My initial understanding of the fix is to follow advice from ServiceProvider "... Users are recommended to cache the result of this method." I don't think we are doing this everywhere but, I'm not sure if it is intended or not.

jmehrens commented 4 months ago

The super class Multipart has a protected instance field that most likely causing this issue.

jonathannaguin commented 4 months ago

That's right @jmehrens , https://github.com/jakartaee/mail-api/blob/master/api/src/main/java/jakarta/mail/Multipart.java#L69 will instantiate a StreamProvider (https://github.com/jakartaee/mail-api/blob/master/api/src/main/java/jakarta/mail/util/StreamProvider.java#L195) which will use FactoryFinder to find and instantiate given provider.

I was able to workaround some of this by setting some system properties so the Factory finds the classNames from the properties (avoiding factoryFromServiceLoader).

jmehrens commented 4 months ago

I think that field should be deprecated and removed when move to next major release. If we added a protected method instead of a field we could do searching of the provider of parent part which should have a session and or other child parts.

That said, the easy solution is to create a private static final field and use that to assign the protected instance field. I just have not done the research to figure out if we lose anything by not running this code for every instance.

jbescos commented 4 months ago

The reason we depend on the StreamProvider is because we need an implementation of LineOutputStream and LineInputStream. Ironically we allow the implementations to provide its own, so they can build a better and more efficient code, meanwhile we make it less efficient adding this overhead of the StreamProvider.
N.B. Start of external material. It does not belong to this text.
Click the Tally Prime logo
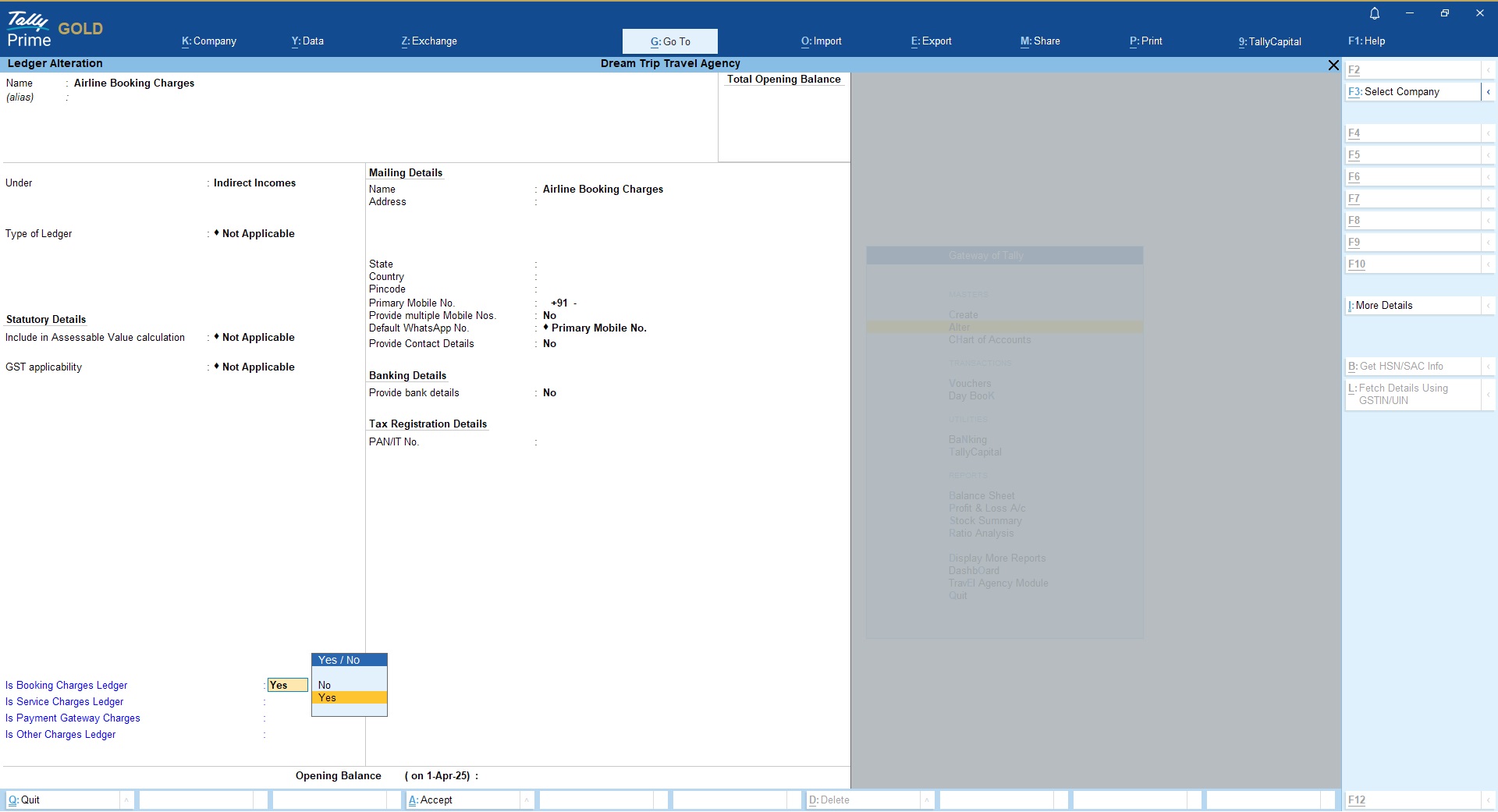Screen dimensions: 1498x812 pyautogui.click(x=30, y=30)
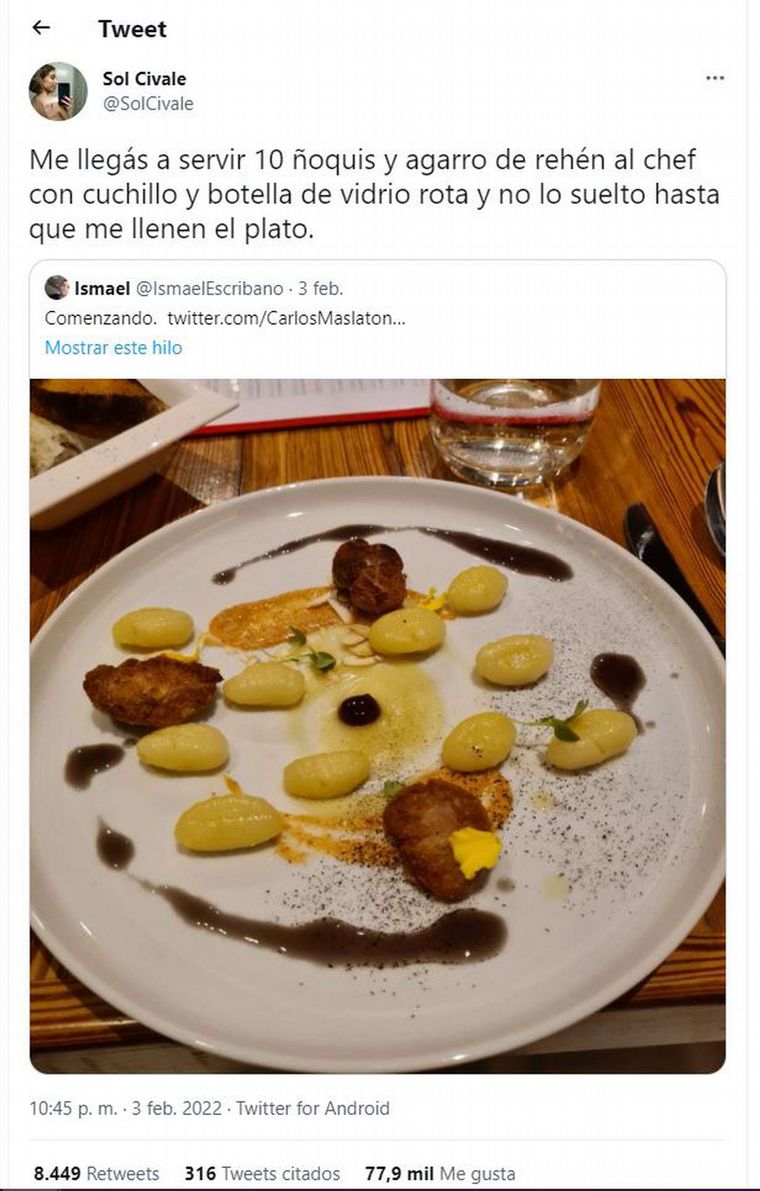
Task: Click the back arrow icon
Action: pos(41,28)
I remember @lukasj and me were discussing this when we were splitting mail-api and angus-mail. There was a dependency in the API with the implementation, and we had to solve that introducing the StreamProvider. Initially it was added as a static field for performance reasons, but this makes problems with web containers like Weblogic or Tomcat, because once it is set, all the different web apps running there will have to use the same implementation.

Is it really worth this overhead of trying to find a StreamProvider somewhere to obtain those instances of only two interfaces?. In my opinion, it is better idea to have those implementations of LineOutputStream/LineInputStream within the Mail-API.

In case someone is able to create a more efficient LineOutputStream/LineInputStream implementation, we can just include it here.

CC @lukasj

jmehrens commented 4 months ago

That makes sense. I lean towards always getting the streamprovider from the session as that is a good spot to cache the lookup. In this case I think we can:

  1. Walk up the parents of the part to find a session to get provider. Meaning we have to delay lookup as long as possible so lookup is done in writeTo which in most cases should have an attached parent.
  2. If we can't find session, use default session with system properties and null authenticator.
  3. Last resort of cache and look up.

In any case, we would have to consider removing the instance field at some point to gain the benefit of this approach. I think this is a lower priority ticket.

jbescos commented 4 months ago

The problem of using the default session is that its SteamProvider is static. I imagine 2 different wep-apps running in Tomcat, one with angus-mail and the other with other implementation of SteamProvider. This second app could use the angus-mail StreamProvider loaded by the first app, and I think that is undesired.

If it does not find the SteamProvider from its parents, I think it needs to create a new instance of it. Or we can just remove SteamProvider as I said before.